WHAT YOU NEED TO DO: Copy each of the following entries word for word, preserving every line as given.

DATA FOR THIS TASK:
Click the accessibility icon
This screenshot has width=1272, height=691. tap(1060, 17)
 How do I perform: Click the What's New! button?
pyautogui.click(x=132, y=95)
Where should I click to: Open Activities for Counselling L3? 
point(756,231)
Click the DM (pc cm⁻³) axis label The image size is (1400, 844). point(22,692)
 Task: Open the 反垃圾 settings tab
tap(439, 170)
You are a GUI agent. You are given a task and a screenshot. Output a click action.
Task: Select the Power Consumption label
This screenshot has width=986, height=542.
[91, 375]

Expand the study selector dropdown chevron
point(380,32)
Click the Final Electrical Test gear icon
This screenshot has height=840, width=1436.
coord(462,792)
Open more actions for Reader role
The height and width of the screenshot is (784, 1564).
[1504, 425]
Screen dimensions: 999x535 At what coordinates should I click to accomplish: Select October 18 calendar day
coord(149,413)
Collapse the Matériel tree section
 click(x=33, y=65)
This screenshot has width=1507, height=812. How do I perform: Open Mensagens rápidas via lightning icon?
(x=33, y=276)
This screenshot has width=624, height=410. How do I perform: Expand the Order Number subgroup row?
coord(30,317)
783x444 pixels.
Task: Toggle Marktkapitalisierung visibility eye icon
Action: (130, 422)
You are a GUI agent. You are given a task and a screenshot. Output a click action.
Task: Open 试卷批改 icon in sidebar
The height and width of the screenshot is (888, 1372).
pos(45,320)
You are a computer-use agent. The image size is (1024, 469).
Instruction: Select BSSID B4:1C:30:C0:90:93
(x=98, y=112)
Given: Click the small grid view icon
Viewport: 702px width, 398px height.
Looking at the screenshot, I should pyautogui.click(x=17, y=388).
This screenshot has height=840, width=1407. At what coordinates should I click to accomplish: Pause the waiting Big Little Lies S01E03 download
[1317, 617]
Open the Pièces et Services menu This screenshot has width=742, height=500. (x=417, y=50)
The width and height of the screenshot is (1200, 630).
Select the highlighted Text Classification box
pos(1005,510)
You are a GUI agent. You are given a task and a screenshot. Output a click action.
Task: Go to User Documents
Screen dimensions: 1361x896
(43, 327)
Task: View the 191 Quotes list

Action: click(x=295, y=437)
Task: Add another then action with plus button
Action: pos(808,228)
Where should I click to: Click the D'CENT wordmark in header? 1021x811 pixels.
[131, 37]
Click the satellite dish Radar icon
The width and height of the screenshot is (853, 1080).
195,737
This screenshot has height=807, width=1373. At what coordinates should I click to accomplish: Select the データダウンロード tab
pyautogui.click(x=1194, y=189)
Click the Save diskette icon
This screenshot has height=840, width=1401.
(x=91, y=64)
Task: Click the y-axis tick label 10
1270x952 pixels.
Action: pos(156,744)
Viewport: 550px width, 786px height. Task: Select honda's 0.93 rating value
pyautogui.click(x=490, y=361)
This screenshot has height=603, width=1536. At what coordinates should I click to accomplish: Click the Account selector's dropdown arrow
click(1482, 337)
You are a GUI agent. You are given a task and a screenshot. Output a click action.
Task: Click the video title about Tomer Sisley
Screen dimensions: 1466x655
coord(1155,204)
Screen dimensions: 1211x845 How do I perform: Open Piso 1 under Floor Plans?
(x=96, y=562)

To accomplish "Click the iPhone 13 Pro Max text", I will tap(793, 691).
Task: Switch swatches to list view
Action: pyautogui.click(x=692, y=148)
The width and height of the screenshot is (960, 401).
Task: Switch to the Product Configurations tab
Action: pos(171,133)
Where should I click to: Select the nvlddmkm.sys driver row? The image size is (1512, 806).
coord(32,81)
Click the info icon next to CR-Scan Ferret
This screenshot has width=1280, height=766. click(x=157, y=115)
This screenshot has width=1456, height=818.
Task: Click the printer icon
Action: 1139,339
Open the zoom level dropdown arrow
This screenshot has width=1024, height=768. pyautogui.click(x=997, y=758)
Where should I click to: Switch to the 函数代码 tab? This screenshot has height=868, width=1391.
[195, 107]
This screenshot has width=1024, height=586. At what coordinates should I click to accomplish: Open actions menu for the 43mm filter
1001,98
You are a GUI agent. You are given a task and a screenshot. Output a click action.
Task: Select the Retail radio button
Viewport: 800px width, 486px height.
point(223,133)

RESPONSE FOR THIS EXERCISE:
Click the accessibility icon
This screenshot has width=1272, height=691. tap(1060, 17)
 How do I perform: Click the What's New! button?
pyautogui.click(x=132, y=95)
Where should I click to: Open Activities for Counselling L3? 
point(756,231)
Click the DM (pc cm⁻³) axis label The image size is (1400, 844). point(22,692)
 Task: Open the 反垃圾 settings tab
tap(439, 170)
You are a GUI agent. You are given a task and a screenshot. Output a click action.
Task: Select the Power Consumption label
This screenshot has width=986, height=542.
[91, 375]

Expand the study selector dropdown chevron
point(380,32)
Click the Final Electrical Test gear icon
This screenshot has height=840, width=1436.
coord(462,792)
Open more actions for Reader role
The height and width of the screenshot is (784, 1564).
[1504, 425]
Screen dimensions: 999x535 At what coordinates should I click to accomplish: Select October 18 calendar day
coord(149,413)
Collapse the Matériel tree section
 click(x=33, y=65)
This screenshot has width=1507, height=812. How do I perform: Open Mensagens rápidas via lightning icon?
(x=33, y=276)
This screenshot has width=624, height=410. How do I perform: Expand the Order Number subgroup row?
coord(30,317)
783x444 pixels.
Task: Toggle Marktkapitalisierung visibility eye icon
Action: (130, 422)
You are a GUI agent. You are given a task and a screenshot. Output a click action.
Task: Open 试卷批改 icon in sidebar
The height and width of the screenshot is (888, 1372).
pos(45,320)
You are a computer-use agent. The image size is (1024, 469).
Instruction: Select BSSID B4:1C:30:C0:90:93
(x=98, y=112)
Given: Click the small grid view icon
Viewport: 702px width, 398px height.
Looking at the screenshot, I should pyautogui.click(x=17, y=388).
This screenshot has height=840, width=1407. At what coordinates should I click to accomplish: Pause the waiting Big Little Lies S01E03 download
[1317, 617]
Open the Pièces et Services menu This screenshot has width=742, height=500. (x=417, y=50)
The width and height of the screenshot is (1200, 630).
Select the highlighted Text Classification box
pos(1005,510)
You are a GUI agent. You are given a task and a screenshot. Output a click action.
Task: Go to User Documents
Screen dimensions: 1361x896
(43, 327)
Task: View the 191 Quotes list

Action: click(x=295, y=437)
Task: Add another then action with plus button
Action: pos(808,228)
Where should I click to: Click the D'CENT wordmark in header? 1021x811 pixels.
[131, 37]
Click the satellite dish Radar icon
The width and height of the screenshot is (853, 1080).
195,737
This screenshot has height=807, width=1373. At what coordinates should I click to accomplish: Select the データダウンロード tab
pyautogui.click(x=1194, y=189)
Click the Save diskette icon
This screenshot has height=840, width=1401.
(x=91, y=64)
Task: Click the y-axis tick label 10
1270x952 pixels.
Action: pos(156,744)
Viewport: 550px width, 786px height. Task: Select honda's 0.93 rating value
pyautogui.click(x=490, y=361)
This screenshot has height=603, width=1536. At what coordinates should I click to accomplish: Click the Account selector's dropdown arrow
click(1482, 337)
You are a GUI agent. You are given a task and a screenshot. Output a click action.
Task: Click the video title about Tomer Sisley
Screen dimensions: 1466x655
coord(1155,204)
Screen dimensions: 1211x845 How do I perform: Open Piso 1 under Floor Plans?
(x=96, y=562)

To accomplish "Click the iPhone 13 Pro Max text", I will tap(793, 691).
Task: Switch swatches to list view
Action: pyautogui.click(x=692, y=148)
The width and height of the screenshot is (960, 401).
Task: Switch to the Product Configurations tab
Action: pos(171,133)
Where should I click to: Select the nvlddmkm.sys driver row? The image size is (1512, 806).
coord(32,81)
Click the info icon next to CR-Scan Ferret
This screenshot has width=1280, height=766. click(x=157, y=115)
This screenshot has width=1456, height=818.
Task: Click the printer icon
Action: 1139,339
Open the zoom level dropdown arrow
This screenshot has width=1024, height=768. pyautogui.click(x=997, y=758)
Where should I click to: Switch to the 函数代码 tab? This screenshot has height=868, width=1391.
[195, 107]
This screenshot has width=1024, height=586. At what coordinates should I click to accomplish: Open actions menu for the 43mm filter
1001,98
You are a GUI agent. You are given a task and a screenshot. Output a click action.
Task: Select the Retail radio button
Viewport: 800px width, 486px height.
point(223,133)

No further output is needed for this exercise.